The family had last met Sarabjit in jail in 2008 while Dalbir Kaur had visited him again in jail in 2011.

Sources said Sarabjit's skull was fractured after he was hit on the head with bricks and his face and torso cut with weapons fashioned from spoons and pieces of ghee tins during Friday’s assault. Doctors found a haematoma (a localised collection of blood outside vessels) larger than 3 cm, indicating that he was in need of surgical intervention, sources told PTI.

Another source quoted doctors as saying that Sarabjit's condition was measured as 5 on the Glasgow Coma Scale (GCS), which indicates the level of damage to a person's central nervous system. The lowest possible GCS score is 3 while the highest is 15.

The GCS assesses level of consciousness after a profound head injury and Sarabjit's reading indicated deep unconsciousness, making his treatment a major neurosurgical challenge for the medical board set up by authorities. After the medical board examined Sarabjit again today, its members agreed it would not be possible to perform surgery on him at this stage.

Sarabjit is being kept in a separate intensive care unit in unprecedented police security and no one is being allowed to see him except doctors. However, first secretary in the Indian High Commission in Islamabad CS Das paid a visit to the hospital.

"Indian officials were given access to Sarabjit Singh only once. Thereafter, there has been no access to Sarabjit," an official of the Indian High Commission told PTI. "The matter has been taken up with the Pakistani side and the Foreign Office has been requested to give us regular consular access to Sarabjit Singh," said the official.

Sarabjit has been on death row in Pakistan since 1990 after being convicted by Pakistani courts for bomb blasts in Lahore and Multan, which left 14 people dead. His family claims he is innocent, and that he crossed over to Pakistan in August 1990 in an inebriated state, and was arrested there.

Though the government had said it would allow one of Sarabjit's family members to stay in a room within Jinnah Hospital, the four women left for a hotel on the Mall Road after visiting the ICU. The family had last met Sarabjit in jail in 2008 while Dalbir Kaur had visited him again in jail in 2011. 
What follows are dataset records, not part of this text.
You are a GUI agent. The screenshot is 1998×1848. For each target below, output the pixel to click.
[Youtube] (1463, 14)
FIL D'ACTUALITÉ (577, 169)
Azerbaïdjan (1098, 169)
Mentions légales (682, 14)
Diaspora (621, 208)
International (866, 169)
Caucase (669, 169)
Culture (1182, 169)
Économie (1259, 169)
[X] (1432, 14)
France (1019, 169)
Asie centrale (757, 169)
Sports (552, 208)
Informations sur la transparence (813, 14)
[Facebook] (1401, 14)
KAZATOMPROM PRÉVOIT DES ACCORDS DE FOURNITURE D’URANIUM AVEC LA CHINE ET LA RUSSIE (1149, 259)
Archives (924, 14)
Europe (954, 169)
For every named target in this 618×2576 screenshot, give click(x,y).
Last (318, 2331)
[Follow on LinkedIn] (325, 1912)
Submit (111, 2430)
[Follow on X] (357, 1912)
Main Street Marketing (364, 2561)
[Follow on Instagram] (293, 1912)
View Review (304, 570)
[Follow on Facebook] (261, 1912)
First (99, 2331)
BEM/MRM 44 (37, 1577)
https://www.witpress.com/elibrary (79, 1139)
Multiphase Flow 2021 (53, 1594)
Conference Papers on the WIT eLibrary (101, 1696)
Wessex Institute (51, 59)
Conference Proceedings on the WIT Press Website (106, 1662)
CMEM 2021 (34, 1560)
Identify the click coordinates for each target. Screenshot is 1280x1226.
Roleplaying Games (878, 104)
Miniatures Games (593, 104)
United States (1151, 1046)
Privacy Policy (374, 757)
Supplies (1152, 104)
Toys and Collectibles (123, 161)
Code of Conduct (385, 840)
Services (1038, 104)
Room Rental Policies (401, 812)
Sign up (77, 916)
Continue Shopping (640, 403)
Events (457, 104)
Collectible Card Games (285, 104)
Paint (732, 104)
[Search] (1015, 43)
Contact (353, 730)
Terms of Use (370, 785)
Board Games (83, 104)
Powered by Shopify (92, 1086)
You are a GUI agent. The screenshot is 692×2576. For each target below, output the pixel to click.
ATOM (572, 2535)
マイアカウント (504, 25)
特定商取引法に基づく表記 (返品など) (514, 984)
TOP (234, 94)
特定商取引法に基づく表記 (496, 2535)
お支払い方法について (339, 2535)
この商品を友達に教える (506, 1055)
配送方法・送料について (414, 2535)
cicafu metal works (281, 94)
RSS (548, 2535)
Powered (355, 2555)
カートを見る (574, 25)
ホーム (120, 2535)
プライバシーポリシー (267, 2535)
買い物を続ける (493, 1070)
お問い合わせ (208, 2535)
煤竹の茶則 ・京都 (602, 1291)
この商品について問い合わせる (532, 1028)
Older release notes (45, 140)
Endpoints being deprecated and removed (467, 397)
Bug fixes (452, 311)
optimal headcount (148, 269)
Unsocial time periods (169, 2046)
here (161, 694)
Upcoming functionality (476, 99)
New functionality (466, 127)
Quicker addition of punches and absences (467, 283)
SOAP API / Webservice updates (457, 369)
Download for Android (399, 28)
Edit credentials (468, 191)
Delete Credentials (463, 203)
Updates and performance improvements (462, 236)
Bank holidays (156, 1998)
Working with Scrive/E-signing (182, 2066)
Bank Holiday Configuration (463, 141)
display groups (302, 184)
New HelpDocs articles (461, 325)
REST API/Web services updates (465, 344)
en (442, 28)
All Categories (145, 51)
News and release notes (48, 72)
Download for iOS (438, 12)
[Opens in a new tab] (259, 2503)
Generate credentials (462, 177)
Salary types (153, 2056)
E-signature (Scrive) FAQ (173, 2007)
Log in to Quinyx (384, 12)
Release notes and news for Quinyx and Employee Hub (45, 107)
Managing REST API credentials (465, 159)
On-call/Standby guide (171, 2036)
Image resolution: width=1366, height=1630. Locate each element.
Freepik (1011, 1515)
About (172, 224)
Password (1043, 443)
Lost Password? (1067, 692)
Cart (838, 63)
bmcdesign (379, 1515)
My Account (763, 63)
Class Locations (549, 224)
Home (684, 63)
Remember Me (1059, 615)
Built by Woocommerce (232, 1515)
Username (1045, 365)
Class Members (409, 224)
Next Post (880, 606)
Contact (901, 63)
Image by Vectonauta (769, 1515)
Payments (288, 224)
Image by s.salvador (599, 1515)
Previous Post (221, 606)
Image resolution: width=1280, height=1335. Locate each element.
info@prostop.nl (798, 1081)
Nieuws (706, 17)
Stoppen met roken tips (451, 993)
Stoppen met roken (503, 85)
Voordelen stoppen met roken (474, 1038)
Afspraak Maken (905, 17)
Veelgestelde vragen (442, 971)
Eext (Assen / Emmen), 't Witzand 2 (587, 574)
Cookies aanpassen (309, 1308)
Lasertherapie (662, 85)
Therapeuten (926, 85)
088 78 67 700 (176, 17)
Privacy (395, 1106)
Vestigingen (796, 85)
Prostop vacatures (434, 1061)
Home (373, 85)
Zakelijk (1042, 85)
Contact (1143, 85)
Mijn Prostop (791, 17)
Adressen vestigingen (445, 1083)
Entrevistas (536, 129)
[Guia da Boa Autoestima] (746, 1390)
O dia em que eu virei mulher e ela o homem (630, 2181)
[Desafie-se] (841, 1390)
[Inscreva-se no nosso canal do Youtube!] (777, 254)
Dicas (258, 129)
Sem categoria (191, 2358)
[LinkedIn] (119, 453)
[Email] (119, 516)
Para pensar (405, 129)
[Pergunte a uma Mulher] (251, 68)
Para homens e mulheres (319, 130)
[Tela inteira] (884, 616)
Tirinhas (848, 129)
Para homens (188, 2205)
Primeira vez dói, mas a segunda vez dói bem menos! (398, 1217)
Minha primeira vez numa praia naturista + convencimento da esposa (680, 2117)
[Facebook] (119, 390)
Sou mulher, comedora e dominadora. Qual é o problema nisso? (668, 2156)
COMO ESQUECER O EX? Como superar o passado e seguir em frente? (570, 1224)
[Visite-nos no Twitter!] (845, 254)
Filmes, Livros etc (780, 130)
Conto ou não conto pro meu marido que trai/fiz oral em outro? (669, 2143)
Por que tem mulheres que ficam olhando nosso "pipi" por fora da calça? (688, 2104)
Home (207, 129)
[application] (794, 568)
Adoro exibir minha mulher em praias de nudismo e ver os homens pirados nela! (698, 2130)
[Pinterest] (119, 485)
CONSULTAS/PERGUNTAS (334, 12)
Prayer on lips, hope in the heart

Prior to leaving for Pakistan, Sarabjit’s family offered prayers at the Golden Temple and took along ‘amrit’ from the Dukhbhanjani Beri. His sister Dalbir Kaur said, “The ‘amrit’ has spiritual power which will resurrect my brother, who is battling for his life in the neighbouring country. We hope to bring him back hale and hearty.” 

We never imagined we would have to visit him under such circumstances. We are taking with us the prayers of crores of countrymen and are hopeful of his quick recovery.